Dr. George B. Ellenberg, professor of history, conducts research on history of the Old and New South, and agrarianism in American history. 

Growing up in the South, Ellenberg gained an appreciation for his agricultural roots, and this background guided his scholarly interest in historical agriculture and agrarianism. He has published numerous book reviews, articles, and encyclopedia entries on various aspects of agricultural mechanization and modernization in the context of the American South. Two of those articles, “Debating Farm Power: Draft Animals, Tractors, and the United States Department of Agriculture,” and “African Americans, Mules, and the Southern Mindscape, 1850-1950,” were published in Agricultural History, the journal of the Agricultural History Society. The latter article was also presented as a paper at a meeting of the Agricultural History Society held at the Massachusetts Institute of Technology.

Ellenberg’s book, “From Mule South to Tractor South: Mules, Machines and the Transformation of the Cotton South,” describes the adoption of the mule as the preeminent draft animal in the American South and its ultimate displacement by the mechanical tractor. The book also focuses on subsequent cultural and economic shifts in the southern mind and the region’s culture. His book received the University of Alabama Press Faculty Editorial Board’s Anne B. and James B. McMillan Prize, as the manuscript “most deserving in Alabama or Southern history or culture.”

> **Data listing**:
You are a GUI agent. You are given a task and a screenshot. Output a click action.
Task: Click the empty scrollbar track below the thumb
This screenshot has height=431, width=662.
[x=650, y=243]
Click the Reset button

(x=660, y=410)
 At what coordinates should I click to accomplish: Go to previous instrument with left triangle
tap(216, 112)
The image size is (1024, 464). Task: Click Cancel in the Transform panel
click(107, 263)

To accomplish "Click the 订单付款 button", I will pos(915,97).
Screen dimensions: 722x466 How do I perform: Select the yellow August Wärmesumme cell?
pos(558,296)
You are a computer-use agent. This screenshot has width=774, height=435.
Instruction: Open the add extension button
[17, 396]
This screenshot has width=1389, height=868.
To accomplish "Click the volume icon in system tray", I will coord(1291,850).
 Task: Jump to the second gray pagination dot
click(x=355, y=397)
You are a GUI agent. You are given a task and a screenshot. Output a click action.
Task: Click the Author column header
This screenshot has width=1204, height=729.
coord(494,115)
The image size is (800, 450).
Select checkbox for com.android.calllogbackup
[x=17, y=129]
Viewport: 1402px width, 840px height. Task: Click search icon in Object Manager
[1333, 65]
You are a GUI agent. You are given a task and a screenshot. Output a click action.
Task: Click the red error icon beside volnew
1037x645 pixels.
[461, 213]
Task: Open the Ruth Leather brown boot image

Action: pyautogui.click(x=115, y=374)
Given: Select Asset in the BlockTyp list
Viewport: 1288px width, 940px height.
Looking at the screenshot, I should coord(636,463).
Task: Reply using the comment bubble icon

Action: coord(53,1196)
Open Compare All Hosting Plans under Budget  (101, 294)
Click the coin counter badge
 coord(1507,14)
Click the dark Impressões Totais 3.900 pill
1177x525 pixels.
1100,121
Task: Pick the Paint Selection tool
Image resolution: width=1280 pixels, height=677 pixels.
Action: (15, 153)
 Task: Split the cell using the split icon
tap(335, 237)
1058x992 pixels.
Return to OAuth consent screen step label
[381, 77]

> **Stated exercise**:
Copy out, word for word, the part of the faculty profile above that begins with the words containing "Growing up in" and ends with "Institute of Technology.".

> **Solution to the problem**:
Growing up in the South, Ellenberg gained an appreciation for his agricultural roots, and this background guided his scholarly interest in historical agriculture and agrarianism. He has published numerous book reviews, articles, and encyclopedia entries on various aspects of agricultural mechanization and modernization in the context of the American South. Two of those articles, “Debating Farm Power: Draft Animals, Tractors, and the United States Department of Agriculture,” and “African Americans, Mules, and the Southern Mindscape, 1850-1950,” were published in Agricultural History, the journal of the Agricultural History Society. The latter article was also presented as a paper at a meeting of the Agricultural History Society held at the Massachusetts Institute of Technology.